SIMPSONVILLE, SC (FOX Carolina) - Those who live in the Neely Farm subdivision may know Sandra Koeing because she walks or takes a run through the neighborhood every week.
"It's a very family-friendly neighborhood," Koeing said."This is a great neighborhood to live in- everybody looks after everybody."
Recently, she and another neighbor decided to deliver mail.
"All of this paper on the side of the road. So, we stopped and realized it was mail," Koeing said.
Someone swiped mail from mailboxes and took packages from porches.
"We found two empty packages that had been opened.

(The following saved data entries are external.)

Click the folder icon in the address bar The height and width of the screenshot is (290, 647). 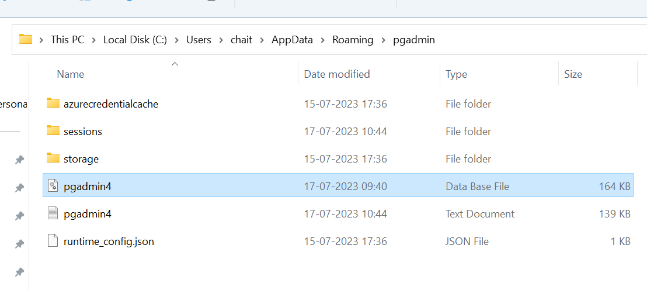click(26, 40)
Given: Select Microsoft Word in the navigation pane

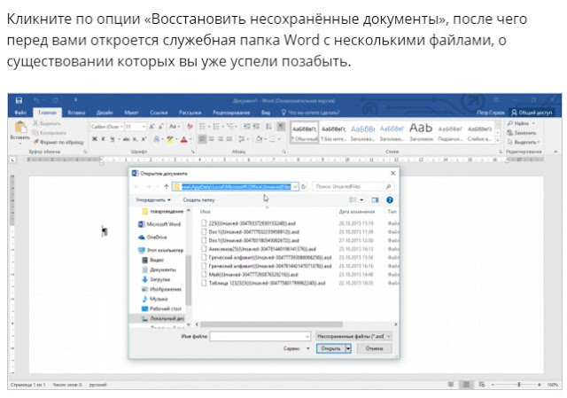Looking at the screenshot, I should pos(160,225).
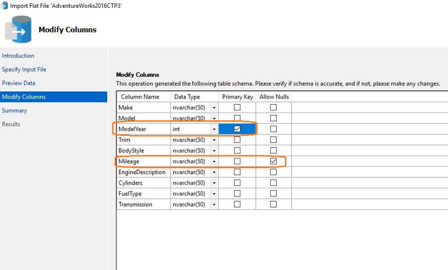Go to the Introduction step
Screen dimensions: 448x270
(x=18, y=56)
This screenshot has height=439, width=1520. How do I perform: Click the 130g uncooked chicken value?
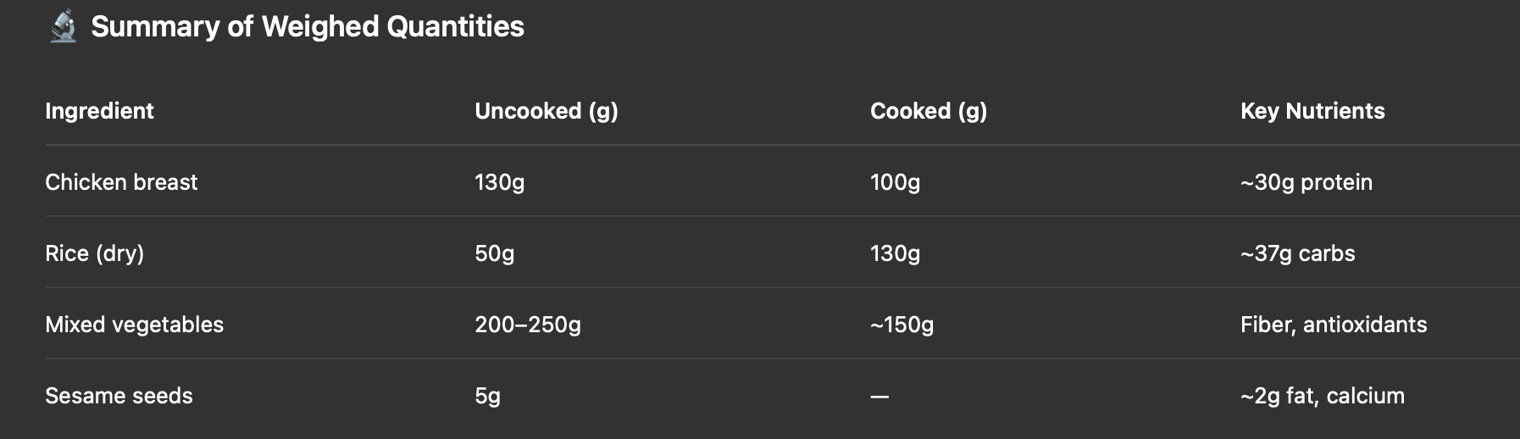[499, 182]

The packages had been thrown away," Koeing said.
Mail theft from the United States Postal Service is a federal crime, but investigators say when crooks are busted with porch packages - depending on what's inside that package - it's considered petit larceny, which is a misdemeanor.
"I think with this rise of this particular crime, we need to do something to address it," South Carolina Representative Cezar McKnight said.
He pre-filed a proposed bill to try and stop porch thefts.
"What the bill does is it makes it a felony to take a package off the porch or from around the perimeter of someone's house," McKnight said.
He represents Williamsburg and Clarendon counties, but says illegal porch pickups are a problem throughout the state.
"You've got people who are potentially stealing someone's heart medication, you know, or any number of medications that they need to survive," he said.
Koenig says she found dozens of pieces of mail and several empty packages on two streets in the neighborhood.
"When somebody comes through it and disrupts it, that it is a violation," Koenig said.
Therefore, she's okay with someone taking steps to make crooks pay.
McKnight says if someone is convicted that person would have to serve at least 85 percent of their prison term, which could be up to five years in prison. He also says those convicted wouldn't be eligible for parole. The proposal will head to a judiciary committee after the South Carolina General Assembly resumes Tuesday, January 8.